Prices Going Up Across The Board For Consumers

By: Shannon Kantner Email
By: Shannon Kantner Email

Don't like your grocery bill? Blame mother nature.

"All of the food prices that are expected to rise in 2013 are affected by the drought," Michigan State University Professor of Economics Charles Ballard said.

When there's little rain, there's little grain. The USDA estimates cereal and bakery product prices will rise about 3 percent, and much of the food pyramid will also see a price jump.

"Beef, dairy, and poultry, the things where grains feed into the animals," Ballard said.

Those items will go up about 4 percent. High copper prices could mean more expensive kitchen appliances, plus pricier alcohol and candy because of the equipment used to make them.
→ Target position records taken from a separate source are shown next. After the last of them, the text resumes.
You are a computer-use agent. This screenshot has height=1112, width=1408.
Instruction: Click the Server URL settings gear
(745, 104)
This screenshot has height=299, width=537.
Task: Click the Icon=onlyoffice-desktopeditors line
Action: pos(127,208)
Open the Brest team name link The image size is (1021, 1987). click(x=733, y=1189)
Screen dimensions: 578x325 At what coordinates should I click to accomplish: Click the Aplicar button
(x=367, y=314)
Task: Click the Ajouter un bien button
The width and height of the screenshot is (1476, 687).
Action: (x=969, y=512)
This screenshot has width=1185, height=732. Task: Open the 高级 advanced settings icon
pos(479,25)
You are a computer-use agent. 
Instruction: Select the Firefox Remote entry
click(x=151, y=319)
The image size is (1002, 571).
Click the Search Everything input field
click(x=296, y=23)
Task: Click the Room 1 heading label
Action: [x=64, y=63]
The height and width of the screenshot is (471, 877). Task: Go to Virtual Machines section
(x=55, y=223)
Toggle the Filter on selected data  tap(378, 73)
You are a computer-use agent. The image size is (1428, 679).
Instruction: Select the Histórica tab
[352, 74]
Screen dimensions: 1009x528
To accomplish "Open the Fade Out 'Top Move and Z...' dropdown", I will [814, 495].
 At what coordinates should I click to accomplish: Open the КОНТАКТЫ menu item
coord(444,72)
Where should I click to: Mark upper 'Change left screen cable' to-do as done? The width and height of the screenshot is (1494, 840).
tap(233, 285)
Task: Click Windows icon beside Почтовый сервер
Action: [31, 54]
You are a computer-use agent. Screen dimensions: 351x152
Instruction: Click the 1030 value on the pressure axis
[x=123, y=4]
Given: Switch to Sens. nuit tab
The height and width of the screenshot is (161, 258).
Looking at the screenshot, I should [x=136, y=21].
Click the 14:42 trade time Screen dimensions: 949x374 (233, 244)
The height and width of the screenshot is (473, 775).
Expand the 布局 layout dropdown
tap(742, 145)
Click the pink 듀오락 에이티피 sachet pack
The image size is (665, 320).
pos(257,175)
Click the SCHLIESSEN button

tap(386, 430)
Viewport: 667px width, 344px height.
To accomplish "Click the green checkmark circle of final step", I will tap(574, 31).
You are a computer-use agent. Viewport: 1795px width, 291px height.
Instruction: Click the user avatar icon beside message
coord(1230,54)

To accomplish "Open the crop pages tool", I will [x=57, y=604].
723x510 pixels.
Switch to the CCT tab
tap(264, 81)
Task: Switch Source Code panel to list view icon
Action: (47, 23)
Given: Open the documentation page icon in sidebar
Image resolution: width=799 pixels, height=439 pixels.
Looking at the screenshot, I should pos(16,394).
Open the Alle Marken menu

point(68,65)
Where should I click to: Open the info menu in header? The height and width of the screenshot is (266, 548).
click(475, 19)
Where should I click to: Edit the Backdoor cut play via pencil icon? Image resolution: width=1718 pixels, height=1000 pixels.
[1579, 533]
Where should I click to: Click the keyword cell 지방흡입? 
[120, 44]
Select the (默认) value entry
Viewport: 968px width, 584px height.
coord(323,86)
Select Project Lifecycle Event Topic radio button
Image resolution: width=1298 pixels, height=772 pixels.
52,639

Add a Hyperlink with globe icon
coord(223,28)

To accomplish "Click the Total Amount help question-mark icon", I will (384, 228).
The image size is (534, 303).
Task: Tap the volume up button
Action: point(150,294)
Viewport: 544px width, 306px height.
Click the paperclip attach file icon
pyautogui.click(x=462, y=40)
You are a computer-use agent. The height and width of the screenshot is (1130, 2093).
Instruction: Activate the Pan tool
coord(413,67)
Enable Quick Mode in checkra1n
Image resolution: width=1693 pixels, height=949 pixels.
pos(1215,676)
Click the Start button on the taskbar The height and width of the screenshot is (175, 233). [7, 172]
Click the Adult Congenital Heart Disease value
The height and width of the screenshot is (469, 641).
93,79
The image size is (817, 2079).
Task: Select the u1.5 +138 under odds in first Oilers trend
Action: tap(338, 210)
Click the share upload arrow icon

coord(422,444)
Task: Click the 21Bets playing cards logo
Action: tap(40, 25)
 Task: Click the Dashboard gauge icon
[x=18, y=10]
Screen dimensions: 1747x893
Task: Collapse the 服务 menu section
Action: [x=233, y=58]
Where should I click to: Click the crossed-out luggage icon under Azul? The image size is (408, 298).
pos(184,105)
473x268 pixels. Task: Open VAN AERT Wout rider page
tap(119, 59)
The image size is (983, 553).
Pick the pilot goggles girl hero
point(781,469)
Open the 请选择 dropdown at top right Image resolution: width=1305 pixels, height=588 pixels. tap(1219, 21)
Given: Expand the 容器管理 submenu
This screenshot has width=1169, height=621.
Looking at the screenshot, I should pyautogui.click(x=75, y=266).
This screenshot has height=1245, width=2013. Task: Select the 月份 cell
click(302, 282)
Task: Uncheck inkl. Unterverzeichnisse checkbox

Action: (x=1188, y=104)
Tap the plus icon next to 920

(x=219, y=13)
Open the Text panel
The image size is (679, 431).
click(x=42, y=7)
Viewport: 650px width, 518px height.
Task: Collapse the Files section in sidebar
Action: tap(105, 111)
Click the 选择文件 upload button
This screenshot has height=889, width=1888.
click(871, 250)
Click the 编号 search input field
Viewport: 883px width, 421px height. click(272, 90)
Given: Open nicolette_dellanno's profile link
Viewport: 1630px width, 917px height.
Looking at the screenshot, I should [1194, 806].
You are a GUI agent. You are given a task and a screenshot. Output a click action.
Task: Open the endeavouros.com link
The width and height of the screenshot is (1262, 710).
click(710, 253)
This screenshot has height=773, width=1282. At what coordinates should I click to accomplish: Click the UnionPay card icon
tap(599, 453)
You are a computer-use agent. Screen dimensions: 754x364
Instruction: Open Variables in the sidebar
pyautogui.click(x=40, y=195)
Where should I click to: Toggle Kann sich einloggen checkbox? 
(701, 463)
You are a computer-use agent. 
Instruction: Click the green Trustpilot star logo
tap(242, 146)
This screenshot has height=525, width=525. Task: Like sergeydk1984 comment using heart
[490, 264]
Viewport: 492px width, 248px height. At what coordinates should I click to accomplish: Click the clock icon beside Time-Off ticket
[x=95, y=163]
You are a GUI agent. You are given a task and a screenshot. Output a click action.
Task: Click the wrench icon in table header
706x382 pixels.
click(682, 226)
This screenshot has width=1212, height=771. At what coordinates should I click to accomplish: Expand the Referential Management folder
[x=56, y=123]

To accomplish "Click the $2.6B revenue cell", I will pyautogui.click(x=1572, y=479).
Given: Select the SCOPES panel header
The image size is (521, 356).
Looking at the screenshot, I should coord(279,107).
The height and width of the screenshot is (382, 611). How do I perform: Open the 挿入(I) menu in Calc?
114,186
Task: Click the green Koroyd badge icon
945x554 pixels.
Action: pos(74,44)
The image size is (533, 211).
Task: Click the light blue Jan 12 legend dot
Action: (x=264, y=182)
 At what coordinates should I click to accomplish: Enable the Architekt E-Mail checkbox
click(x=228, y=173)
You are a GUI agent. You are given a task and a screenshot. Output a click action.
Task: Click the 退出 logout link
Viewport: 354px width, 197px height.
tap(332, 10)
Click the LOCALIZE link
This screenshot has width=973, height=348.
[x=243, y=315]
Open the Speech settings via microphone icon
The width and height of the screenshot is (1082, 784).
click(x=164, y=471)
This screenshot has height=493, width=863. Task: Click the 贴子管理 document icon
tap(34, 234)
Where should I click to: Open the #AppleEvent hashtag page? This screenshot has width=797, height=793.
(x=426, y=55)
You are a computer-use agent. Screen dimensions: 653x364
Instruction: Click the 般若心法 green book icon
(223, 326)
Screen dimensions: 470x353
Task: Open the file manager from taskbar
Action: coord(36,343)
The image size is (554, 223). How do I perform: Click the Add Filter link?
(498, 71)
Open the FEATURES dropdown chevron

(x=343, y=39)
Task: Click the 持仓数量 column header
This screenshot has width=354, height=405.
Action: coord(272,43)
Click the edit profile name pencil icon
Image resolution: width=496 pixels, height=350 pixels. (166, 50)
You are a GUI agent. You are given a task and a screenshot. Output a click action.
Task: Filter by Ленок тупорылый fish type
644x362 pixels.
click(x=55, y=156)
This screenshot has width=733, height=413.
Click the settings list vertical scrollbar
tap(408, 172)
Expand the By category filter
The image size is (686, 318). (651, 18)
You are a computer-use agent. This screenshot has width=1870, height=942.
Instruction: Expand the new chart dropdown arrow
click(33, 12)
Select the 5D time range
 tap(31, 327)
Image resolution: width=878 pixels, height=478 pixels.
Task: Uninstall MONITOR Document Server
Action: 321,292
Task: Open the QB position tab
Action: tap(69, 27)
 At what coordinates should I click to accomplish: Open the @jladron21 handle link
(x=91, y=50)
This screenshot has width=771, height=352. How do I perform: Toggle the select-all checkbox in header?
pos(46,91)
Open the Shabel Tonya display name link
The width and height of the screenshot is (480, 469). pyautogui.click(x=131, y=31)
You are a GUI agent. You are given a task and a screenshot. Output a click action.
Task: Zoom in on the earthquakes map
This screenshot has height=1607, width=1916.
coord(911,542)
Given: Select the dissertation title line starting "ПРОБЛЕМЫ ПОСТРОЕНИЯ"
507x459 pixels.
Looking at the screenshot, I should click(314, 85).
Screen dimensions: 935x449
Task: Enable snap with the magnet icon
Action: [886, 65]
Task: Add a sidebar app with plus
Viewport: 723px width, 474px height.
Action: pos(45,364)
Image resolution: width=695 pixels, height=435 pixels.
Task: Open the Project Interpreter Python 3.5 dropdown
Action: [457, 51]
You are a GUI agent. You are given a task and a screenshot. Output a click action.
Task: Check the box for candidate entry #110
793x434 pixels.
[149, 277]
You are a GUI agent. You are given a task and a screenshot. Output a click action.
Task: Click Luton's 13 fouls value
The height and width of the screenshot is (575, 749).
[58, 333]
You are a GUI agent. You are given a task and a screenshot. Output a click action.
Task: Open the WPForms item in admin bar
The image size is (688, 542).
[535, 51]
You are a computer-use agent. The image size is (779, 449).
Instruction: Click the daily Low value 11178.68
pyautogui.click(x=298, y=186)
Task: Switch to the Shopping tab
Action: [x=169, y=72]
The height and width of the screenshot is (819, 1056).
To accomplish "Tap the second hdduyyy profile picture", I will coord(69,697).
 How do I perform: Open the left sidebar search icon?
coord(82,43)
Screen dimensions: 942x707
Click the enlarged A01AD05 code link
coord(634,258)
The Michigan Retailers Association said there's a bright side for shoppers though.

"They'll put some other things on sale and shift the purchases over to that, or they'll bring in some other kind of alternate product or merchandise or food and try to help with that," Senior Vice President of the Michigan Retailers Association Tom Scott said.

Scott said the price hikes are no different than other years, but consumers know how to get around them even better now.

"I do online couponing, I usually save about $15-20 a week," shopper Terry Lasky said.

Websites like Groupon could start offering even more daily deals, though "free shipping" could become scarce with online purchases.

"That would show up not in you sticker price, but in the total amount that you pay for the good to have it delivered to your home," Ballard said.

iPhone 5 users can expect to pay more for accessories compared to people using earlier or different models. All of the iPhone models had at least one thing in common so far: the charger cord, one-size fits all devices. But the 5 introduced a new connector size that's not compatible with any previous products, so it's premium pricing for iPhone 5 cords and cases right now.

Experts say this year's increases aren't out of the ordinary, but they can't predict everything.

"If there's a war, if there's an earthquake, if there's something, those can change the picture very quickly," Ballard said. "Sure we have a good idea, but people should prepare for the unexpected because the unexpected does happen."